INFORMATION SUPPLIED Start Marker

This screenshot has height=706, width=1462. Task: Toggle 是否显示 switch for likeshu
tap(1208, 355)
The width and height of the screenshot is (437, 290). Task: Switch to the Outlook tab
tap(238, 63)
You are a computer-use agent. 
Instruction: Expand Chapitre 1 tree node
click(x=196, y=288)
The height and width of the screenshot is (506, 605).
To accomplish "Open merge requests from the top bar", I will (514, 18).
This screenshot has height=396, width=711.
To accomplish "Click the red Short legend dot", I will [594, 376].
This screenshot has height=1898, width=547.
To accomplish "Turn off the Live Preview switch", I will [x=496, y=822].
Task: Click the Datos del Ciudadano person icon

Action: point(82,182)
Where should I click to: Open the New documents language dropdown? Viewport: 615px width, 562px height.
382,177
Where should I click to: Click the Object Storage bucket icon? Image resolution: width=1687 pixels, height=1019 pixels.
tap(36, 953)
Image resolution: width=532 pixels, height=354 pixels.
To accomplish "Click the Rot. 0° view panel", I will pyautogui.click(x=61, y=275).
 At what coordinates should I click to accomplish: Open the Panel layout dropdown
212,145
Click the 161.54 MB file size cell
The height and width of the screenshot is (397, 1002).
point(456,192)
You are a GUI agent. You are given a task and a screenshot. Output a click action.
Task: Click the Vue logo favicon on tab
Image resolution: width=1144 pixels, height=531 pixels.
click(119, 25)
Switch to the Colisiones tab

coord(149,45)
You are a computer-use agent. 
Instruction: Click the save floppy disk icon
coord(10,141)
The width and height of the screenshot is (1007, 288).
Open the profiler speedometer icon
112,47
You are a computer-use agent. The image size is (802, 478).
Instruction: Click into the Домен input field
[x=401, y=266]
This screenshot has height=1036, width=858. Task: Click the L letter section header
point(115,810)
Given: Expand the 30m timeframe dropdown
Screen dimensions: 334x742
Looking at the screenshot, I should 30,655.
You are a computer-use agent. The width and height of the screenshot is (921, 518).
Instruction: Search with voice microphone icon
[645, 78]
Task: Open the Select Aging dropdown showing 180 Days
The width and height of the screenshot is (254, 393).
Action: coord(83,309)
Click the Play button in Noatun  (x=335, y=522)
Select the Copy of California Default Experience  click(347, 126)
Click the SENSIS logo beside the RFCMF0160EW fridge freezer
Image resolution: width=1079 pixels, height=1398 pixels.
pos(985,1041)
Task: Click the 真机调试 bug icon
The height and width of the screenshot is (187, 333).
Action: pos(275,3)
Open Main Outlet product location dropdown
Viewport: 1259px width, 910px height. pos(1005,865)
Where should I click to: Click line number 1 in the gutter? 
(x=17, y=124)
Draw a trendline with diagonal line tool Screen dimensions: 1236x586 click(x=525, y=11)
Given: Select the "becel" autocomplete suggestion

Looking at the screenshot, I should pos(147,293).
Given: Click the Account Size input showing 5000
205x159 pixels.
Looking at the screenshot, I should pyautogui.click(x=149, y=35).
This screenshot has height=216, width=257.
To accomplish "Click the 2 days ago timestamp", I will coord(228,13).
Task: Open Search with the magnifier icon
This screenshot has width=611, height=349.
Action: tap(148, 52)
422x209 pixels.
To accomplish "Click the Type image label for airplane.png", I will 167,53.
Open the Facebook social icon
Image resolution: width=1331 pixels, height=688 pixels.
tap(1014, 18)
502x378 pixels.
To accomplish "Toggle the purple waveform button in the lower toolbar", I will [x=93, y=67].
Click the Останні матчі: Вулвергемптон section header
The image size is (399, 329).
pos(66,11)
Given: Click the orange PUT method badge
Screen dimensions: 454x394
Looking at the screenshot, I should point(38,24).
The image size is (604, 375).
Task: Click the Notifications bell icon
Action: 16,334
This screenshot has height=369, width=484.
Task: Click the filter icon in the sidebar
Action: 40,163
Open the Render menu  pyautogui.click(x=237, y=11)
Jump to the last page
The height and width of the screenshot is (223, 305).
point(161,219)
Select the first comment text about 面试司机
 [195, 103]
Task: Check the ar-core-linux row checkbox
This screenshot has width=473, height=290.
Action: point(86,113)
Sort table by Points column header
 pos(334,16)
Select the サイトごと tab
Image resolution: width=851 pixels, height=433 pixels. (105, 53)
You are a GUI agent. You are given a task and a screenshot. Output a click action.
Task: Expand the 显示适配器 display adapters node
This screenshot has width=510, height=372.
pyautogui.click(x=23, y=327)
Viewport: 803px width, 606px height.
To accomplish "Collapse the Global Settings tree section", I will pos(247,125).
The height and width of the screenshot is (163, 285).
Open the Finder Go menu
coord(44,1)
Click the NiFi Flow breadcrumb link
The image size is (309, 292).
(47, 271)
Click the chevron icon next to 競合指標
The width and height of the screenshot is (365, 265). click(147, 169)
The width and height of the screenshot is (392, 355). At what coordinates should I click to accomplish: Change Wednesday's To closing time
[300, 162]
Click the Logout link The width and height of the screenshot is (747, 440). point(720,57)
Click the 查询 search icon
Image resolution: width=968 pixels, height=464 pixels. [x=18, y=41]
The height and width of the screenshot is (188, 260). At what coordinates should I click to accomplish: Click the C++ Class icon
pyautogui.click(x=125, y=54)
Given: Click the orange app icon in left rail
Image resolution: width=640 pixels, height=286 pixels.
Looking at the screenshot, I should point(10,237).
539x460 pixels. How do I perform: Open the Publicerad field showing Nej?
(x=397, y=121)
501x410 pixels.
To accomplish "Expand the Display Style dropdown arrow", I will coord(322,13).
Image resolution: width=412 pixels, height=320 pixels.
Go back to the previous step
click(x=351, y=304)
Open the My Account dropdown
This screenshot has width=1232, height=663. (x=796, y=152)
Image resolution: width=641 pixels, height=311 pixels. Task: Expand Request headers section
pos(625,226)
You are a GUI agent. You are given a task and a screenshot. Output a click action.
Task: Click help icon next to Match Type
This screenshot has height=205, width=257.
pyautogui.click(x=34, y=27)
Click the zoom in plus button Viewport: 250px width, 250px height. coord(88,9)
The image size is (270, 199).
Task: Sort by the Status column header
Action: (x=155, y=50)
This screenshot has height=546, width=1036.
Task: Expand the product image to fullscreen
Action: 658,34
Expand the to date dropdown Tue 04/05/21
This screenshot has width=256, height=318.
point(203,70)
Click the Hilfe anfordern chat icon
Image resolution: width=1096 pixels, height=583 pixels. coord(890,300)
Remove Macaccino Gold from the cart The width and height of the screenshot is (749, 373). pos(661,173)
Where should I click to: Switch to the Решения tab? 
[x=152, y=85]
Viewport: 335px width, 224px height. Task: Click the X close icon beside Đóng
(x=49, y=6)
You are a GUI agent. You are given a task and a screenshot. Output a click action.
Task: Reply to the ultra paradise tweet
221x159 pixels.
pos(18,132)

INFORMATION SUPPLIED End Marker

▶ [ACTIVITY] Reading down the material above, count how many lines contain the word "orange". Respond with the number by itself.

▶ [RESULT OF THE EXERCISE] 2